| What this task involves |
Print, unchanged, the part of the absentee ownership article below that begins at the words "Think franchise. A" and stops after the words "but also worldwide.".

| Selected text |
——
Absentee Ownership:
Make a Great Living While Really Enjoying Your Life
Part II
The Five "R" Process
- Refine
- Repeat
- Review
- Reel 'Em In
- Release
REFINE
Refine your business to its utmost efficiency. Like building a
house, you need to start with a good foundation. There are
six major building blocks of a business foundation:
- Leadership
- Finance
- Production and Delivery
- Sales and Marketing
- People Management
- Organizational Management
Growing your business requires fully understanding, gaining adequate
skills in, and implementing successful strategies for each of these business
building blocks. (To find out the strength of your business building blocks,
take our Business Assessment Challenge,
http://www.sharpchip.com/BusinessAssessmentCh.html designed to identify areas
that need your attention before you proceed to grow your business.)
REPEAT
Create Repeatable Systems.
Think franchise. A franchise may not be your dream, but building your
business as though it were helps you develop successful systems that power
it to achieve whatever your vision is. For instance, McDonald's is somehow
able to not only produce a satisfied customer locally, but also worldwide.
——
(Some lines)
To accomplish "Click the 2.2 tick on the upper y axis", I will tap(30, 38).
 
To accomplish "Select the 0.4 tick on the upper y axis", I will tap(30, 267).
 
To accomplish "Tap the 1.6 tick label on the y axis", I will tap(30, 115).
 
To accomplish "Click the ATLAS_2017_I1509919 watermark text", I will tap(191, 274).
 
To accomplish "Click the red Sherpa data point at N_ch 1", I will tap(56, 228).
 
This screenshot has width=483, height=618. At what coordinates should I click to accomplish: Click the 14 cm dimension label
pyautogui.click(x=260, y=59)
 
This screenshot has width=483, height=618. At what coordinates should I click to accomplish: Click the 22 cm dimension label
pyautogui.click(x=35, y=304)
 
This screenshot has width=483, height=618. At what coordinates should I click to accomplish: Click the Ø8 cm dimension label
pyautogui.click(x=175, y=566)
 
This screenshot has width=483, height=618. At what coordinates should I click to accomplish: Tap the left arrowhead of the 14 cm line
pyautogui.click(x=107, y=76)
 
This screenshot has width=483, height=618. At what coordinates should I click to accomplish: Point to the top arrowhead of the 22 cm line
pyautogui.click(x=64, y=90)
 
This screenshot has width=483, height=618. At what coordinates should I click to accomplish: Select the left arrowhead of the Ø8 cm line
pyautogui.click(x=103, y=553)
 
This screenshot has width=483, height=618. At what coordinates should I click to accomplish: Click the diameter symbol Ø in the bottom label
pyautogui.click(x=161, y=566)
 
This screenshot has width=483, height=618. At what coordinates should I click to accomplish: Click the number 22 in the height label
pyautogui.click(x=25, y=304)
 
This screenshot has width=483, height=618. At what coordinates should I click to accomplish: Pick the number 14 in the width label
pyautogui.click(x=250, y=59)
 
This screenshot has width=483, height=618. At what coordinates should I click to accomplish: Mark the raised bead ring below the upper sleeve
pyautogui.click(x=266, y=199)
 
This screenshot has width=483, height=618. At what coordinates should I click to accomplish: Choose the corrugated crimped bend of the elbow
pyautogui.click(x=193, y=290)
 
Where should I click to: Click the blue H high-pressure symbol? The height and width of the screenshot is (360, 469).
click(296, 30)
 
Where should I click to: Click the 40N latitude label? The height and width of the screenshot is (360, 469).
——
| Task output |
Think franchise. A franchise may not be your dream, but building your
business as though it were helps you develop successful systems that power
it to achieve whatever your vision is. For instance, McDonald's is somehow
able to not only produce a satisfied customer locally, but also worldwide.